Dr. Samer Attar remembers all his patients, he said — and there are a lot of them.

The Chicago surgeon, 49, recently finished a fifth mission to Gaza and he’s also treated the wounded in Syria and Ukraine, risking life and limb to help the victims of war. Attar is also a professor of surgery at Northwestern University.

“I can’t repair the world. But I can stand next to you. I can live amongst you. I can share your grief. I can feel your fear. I can serve your community,” Attar told 60 Minutes after a recent trip to Gaza. “I can bear witness to your suffering. And then just make some noise about it.
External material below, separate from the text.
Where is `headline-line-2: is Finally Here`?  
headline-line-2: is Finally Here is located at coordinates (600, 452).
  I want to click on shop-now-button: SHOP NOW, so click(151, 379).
And it’s not much, but it beats burying your head in hatred and violence and ignorance.”

The Wounds of War

60 Minutes viewers first met Attar in Syria — his parents’ home country — in 2017. At the time, hospitals were being bombed, and more than 800 medical staffers had died in attacks. It was Attar’s fourth trip to the war zone. He was there as a volunteer with the Syrian American Medical Society.

“You work with the understanding that you might find yourself dead, or crippled, or dismembered on the floor next to the people you’re trying to save,” Attar told 60 Minutes at the time.

Healing and Hope

Dr. Attar continued visiting the war-torn country, including after a 2023 earthquake. At the time, he told 60 Minutes about a surgery he performed to help a 12-year-old girl. Correspondent Scott Pelley asked Attar what moments of progress like that meant to him.

“It means that there are days where you fight bouts of helplessness and hopelessness, and you wonder what exactly you’re accomplishing, and you feel like you’re trying to empty the ocean with a small cup because it never ends, and the suffering never ends and it never seems to be going away,” Attar said. “But it’s those, it’s those brief flashes that are enough to keep you going for another month.”

Going for another month — and beyond

60 Minutes spoke with Attar most recently in the Gulf state of Qatar, where some of his patients from Gaza have evacuated amid the ongoing Israel-Hamas war.

Attar described hospitals flooded with people in need and operating on patients on floors smeared with dirt and blood.

“The bombs land so close you feel the hospital shaking,” Attar said. “At times the fighting and conflict is so intense you feel like the hospital will– is gonna collapse on top of you.”